Programmed atrial stimulation is the standard technique to demonstrate the presence of these functionally separate conduction pathways. As the coupling interval of the premature atrial extra-stimulus is progressively shortened, the septal atrial to His bundle (A-H) interval progressively lengthens, due to decremental conduction through the atrioventricular node (Fig. 5.5). At a critical coupling interval, the “fast” anterior conduction pathway is refractory. Conduction, however, persists through the slower posterior connections, resulting in an abrupt increase or “jump” in both the resultant A-H interval (defined conventionally as ≥50 ms or greater) and in the H1-H2 interval (Fig. 5.5), induced by only a 10 ms decrease in the premature coupling interval. This “jump” indicates a shift in conduction from the fast pathway to the slow pathway (i.e., dual AV node physiology) and fulfills two of the three conditions for reentry (unidirectional block in one pathway and slow conduction in the other pathway (Chap. 3). Single atrial echoes or multiple beats of tachycardia complete the reentry triad (recovery of excitability in the tissue of origin).

Although typical “slow–fast” AVNRT (Figs. 5.1 and 5.2) is the most common pattern seen with dual AV node physiology, variants exist. In the first variant, the so-called fast–slow form, the impulse travels antegradely in the fast pathway and retrogradely in the slow pathway (a reversed circuit compared to the typical form), transcribing a longer RP interval. A third infrequent variant has similar conduction velocity in both pathways of the reentry circuit (e.g., “slow–slow”) (Fig. 5.3). This form is characterized by a retrograde P-wave (negative in II, III, aVF) transcribed in the middle of the tachycardia cycle length. An important characteristic of the reentrant circuit of AVNRT is its independence from excitable tissues distal to the circuit, including the bundle of His and ventricles. It is therefore possible to observe AVNRT with 2:1 conduction to the ventricle (Fig. 5.6), which must be distinguished from atrial tachycardias.

On occasion atrial-programmed stimulation does not demonstrate dual AV node pathway physiology. Using ventricular extra-stimulation, retrograde conduction block occurs first in the fast pathway (longer refractory period) followed by conduction retrogradely through the slow pathway in the triangle of Koch and then antegrade conduction through the fast pathway, resulting in the “fast–slow” atypical form of AVNRT.

As for all well-tolerated tachycardias, the decision to treat is largely governed by the findings of the individual patient. They include frequency and duration of episodes, intensity of symptoms with episodes, response to medications, and the patient’s and family’s views regarding the various options. Patients who have minimal symptoms with episodes that are short and self-terminating or that respond to vagal maneuvers may rightly pursue no further treatment. However, some patients in whom the response of the arrhythmia to vagal maneuvers is highly variable, or the symptoms are disruptive of activities of daily living elect treatment—either a trial of antiarrhythmic medication or ablation.

Because β-blockers are safe and available in convenient dosing (Table 5.1), they are the medication of first choice for many patients.
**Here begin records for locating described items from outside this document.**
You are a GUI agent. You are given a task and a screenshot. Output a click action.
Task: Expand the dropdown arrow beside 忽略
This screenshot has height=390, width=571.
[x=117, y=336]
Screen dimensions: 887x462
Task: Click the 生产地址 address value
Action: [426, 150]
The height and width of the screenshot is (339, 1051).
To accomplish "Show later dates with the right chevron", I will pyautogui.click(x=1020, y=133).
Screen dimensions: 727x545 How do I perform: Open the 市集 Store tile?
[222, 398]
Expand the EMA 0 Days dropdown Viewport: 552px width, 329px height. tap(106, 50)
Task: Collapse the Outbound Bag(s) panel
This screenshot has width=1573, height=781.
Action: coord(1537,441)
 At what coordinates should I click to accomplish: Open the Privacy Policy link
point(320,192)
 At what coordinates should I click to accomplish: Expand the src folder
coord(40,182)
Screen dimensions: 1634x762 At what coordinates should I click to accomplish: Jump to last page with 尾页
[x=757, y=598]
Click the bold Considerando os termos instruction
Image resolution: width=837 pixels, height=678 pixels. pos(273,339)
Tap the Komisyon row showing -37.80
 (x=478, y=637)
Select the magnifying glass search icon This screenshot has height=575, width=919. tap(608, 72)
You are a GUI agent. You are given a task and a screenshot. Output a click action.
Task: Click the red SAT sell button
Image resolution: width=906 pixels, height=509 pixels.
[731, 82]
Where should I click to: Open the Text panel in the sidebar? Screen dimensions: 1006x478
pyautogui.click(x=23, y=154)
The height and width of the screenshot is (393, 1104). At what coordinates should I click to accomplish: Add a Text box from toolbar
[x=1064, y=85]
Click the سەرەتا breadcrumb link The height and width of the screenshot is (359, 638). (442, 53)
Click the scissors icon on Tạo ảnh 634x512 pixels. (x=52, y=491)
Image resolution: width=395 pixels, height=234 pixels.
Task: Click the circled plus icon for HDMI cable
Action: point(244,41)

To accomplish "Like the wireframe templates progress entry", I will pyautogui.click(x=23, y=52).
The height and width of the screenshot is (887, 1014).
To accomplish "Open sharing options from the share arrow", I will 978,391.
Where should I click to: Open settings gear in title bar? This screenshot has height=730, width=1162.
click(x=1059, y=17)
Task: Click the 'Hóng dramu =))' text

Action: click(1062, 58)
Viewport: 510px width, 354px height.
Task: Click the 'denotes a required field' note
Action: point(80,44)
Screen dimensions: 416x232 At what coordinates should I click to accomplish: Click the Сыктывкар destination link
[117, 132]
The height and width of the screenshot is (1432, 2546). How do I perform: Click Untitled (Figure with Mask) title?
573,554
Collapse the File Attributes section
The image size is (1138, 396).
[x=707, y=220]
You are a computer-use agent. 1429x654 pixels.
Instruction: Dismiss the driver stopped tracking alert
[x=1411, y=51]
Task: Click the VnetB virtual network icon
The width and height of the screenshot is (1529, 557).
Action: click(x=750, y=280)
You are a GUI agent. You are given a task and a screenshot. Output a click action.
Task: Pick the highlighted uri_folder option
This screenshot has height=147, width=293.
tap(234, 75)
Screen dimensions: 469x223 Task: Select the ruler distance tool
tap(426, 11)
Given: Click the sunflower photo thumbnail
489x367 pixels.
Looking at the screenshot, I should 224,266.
This group of medications acts by reducing the excitability and probably also the conduction disparities of dual AV nodal pathways. Fatigue, malaise, and exercise limitations are common, even with the newer, more selective, and longer acting β1-blockers such as atenolol or nadalol, which cross the blood–brain barrier to a lesser degree. The young athlete taking β-blockers often reports fatigue during vigorous exertion; even the non-athlete may unilaterally discontinue β-blockers due to fatigue.

Digoxin, at one time a common first-line therapy for SVT in children, is rarely used by pediatric electrophysiologists, except in infants without preexcitation. Its comparative efficacy remains debated, but digoxin may be preferable in the patient with a contraindication to β-blockers, such as asthma or prior unwanted side effects. Its use in the child with preexcitation on resting ECG is considered contraindicated, but in AVNRT it would not be expected to have significant risks.